When Gary Web's "Dark Alliance," a three-part series on the CIA's connection to the 1970s and '80s crack cocaine boom, surfaced August in the San Jose Mercury News, the urban myth was finally turned into a civic truth.
According to the report, money made from the sale of hundreds of pounds of cocaine was funneled to the Nicaraguan Contras by the CIA.
It was shocking.
Not finding out that the government has had its hand in the cocaine trafficking business, but that the findings wouldn't instantly dissolve in a court room procedure or be so quickly dismissed by former government officials as "garbage."
It was stunning.
And this revelation has hit home. Last weekend, 2,000 people gathered in a South Central Los Angeles park for a rally protesting the CIA's reported role in the saturation of their neighborhoods with drugs.
San Diego City Councilman Nate Holden was quoted as saying, "This is as if our own country has declared war on us. This is no different than an enemy dropping bombs on us."(How quickly we forget the tanks during the aftermath of the Rodney King trial.)
Holden's statement is something poor people in the midst of urban battlefields in ghettos nationwide have been saying for a long time now.
And this isn't the first time their hopes have been lifted with a newspaper report on a crime they've been witness to time and time again.
There have been, after all, reports of a CIA cargo plane shot down in Nicaragua while being used in a guns-for-drugs swap between Colombia and Nicaragua.
Six years ago the Los Angeles County Sheriff's Department discovered documents linking the CIA to drug dealers during a raid. But when the motion was filed, explaining the discovery and the government's refusal to deny using money made in drug sales to purchase guns for the Contras, the evidence "mysteriously" disappeared and the attorneys were slapped with gag orders.

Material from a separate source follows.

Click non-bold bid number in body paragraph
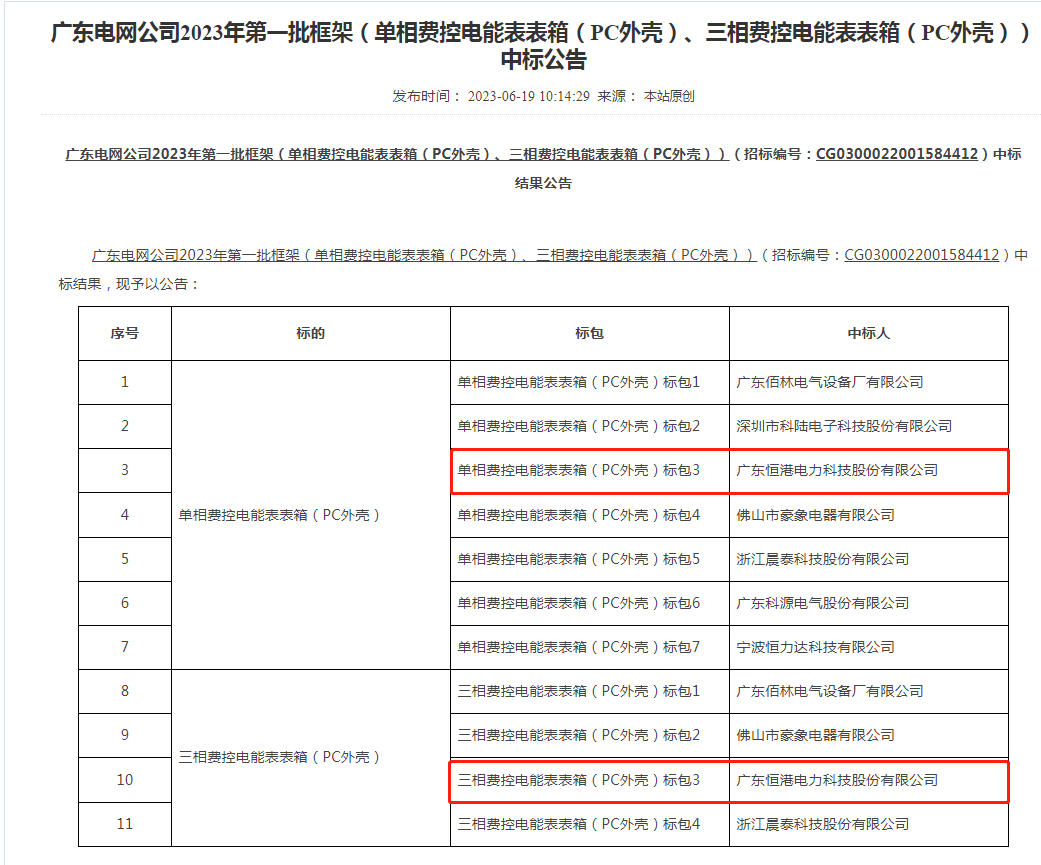This screenshot has width=1041, height=865. tap(921, 255)
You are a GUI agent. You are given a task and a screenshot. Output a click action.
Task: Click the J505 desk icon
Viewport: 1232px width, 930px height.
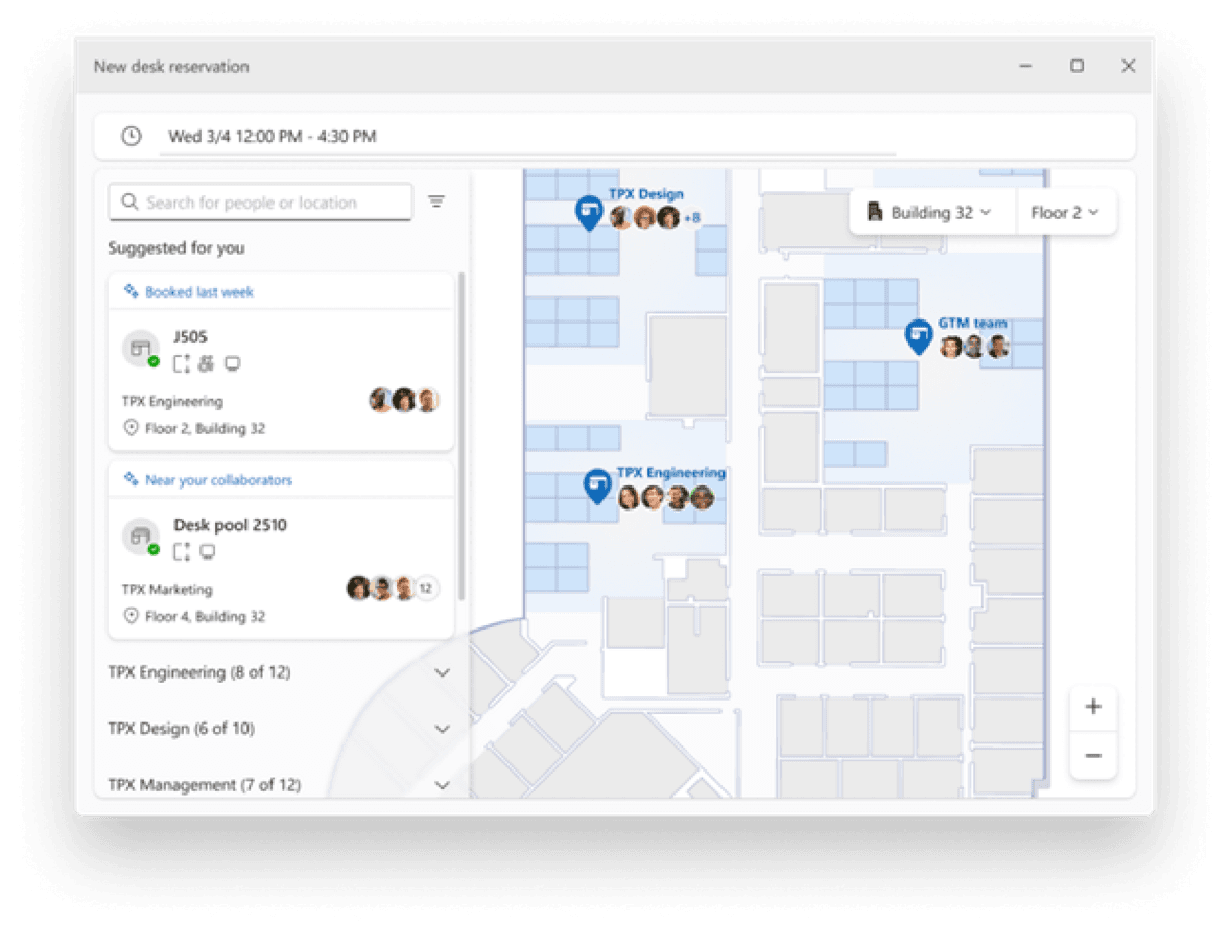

Dick Gregory, a nutritional guru and human rights activist who is fasting until an investigation is carried out on the current findings in "Dark Alliance," echoed the wide-spread dismay in a lecture at SF State last week.
Gregory, who has been arrested twice for trespassing during protests outside of CIA and Drug Enforcement Agency offices in Virginia, told students in Malcolm X Plaza that those building contained information that the CIA helped destroy black people.

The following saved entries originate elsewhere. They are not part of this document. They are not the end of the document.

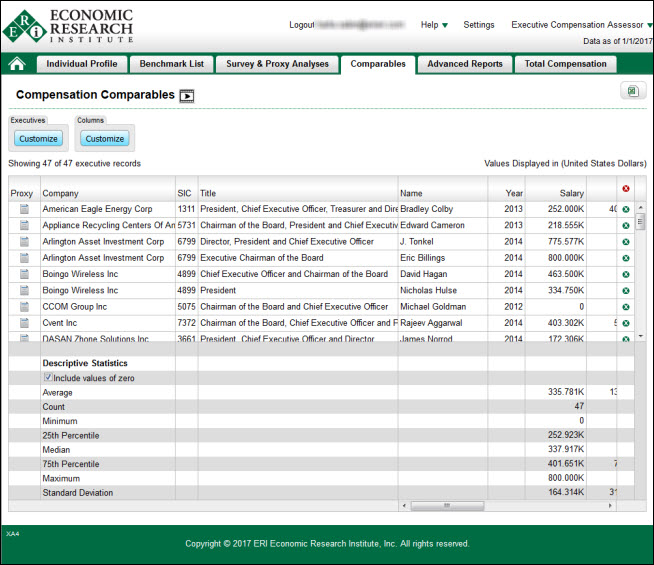Click the Excel export icon
The width and height of the screenshot is (654, 565).
632,92
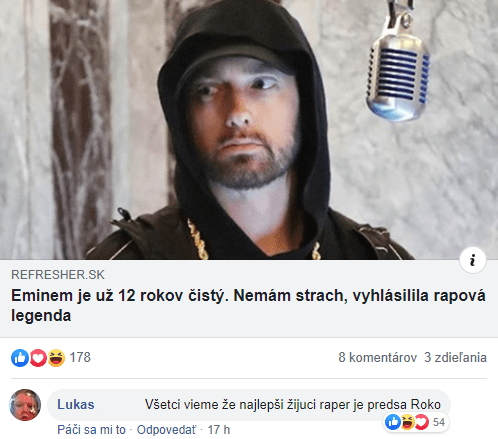The width and height of the screenshot is (498, 439).
Task: Click the Like reaction icon on Lukas's comment
Action: point(393,422)
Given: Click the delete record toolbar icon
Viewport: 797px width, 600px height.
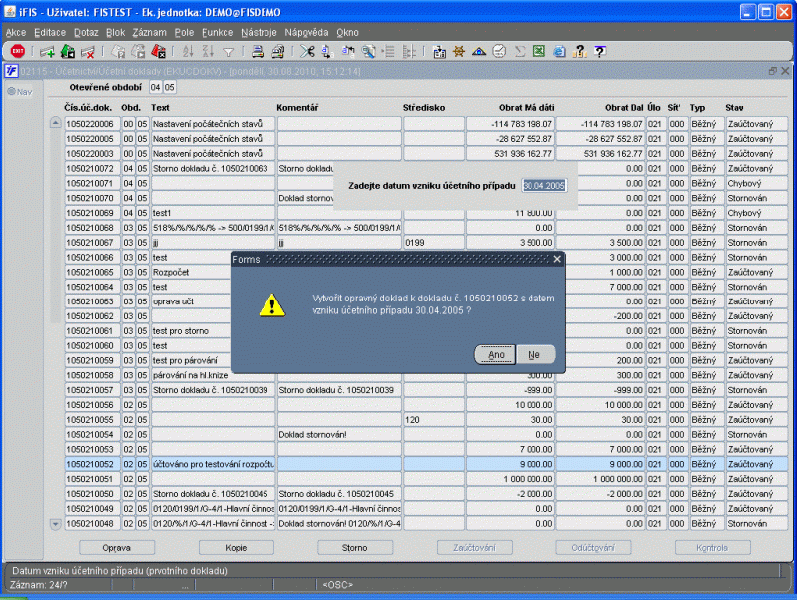Looking at the screenshot, I should 88,51.
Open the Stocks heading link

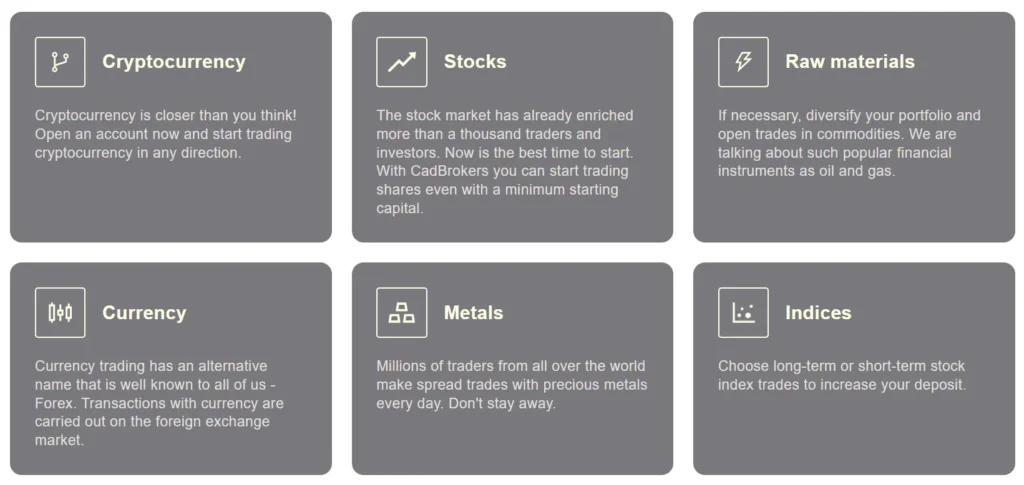[475, 62]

"That's called genocide and it's a worse horror than slavery, because nobody blamed slavery on black people," he said.
But the illegal drug trade has hit the inner-city hard and taken its toll -- especially on Black and Latino communities -- putting violators of U.S.' hypocritical drug laws in jail (sometimes for life) for using or selling drugs imported with the help of the United States.

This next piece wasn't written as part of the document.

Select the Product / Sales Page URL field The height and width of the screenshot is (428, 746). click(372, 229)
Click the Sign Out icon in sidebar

Of the 142,078 people in California prisons, more than 26 percent are there because of drugs, most of which not naturally grown in the nation. (We have yet to find a coca grove in South Central or even in "Cokeland," the Bay Area's equivalent.)
We wouldn't be going out on a limb to call the government's ploy genocide, would we?
Perhaps that's a little too left-wing extremist for the mainstream, which is still denying the connection between Republican poster boy Ronald Reagan's executive order for full Contra support and the opening of the floodgates, allowing crack to poison America's Black and Latino neighborhoods.
All the while his freaky wife Nancy was covering his tracks with her "anti-drug" campaign to "Just Say No."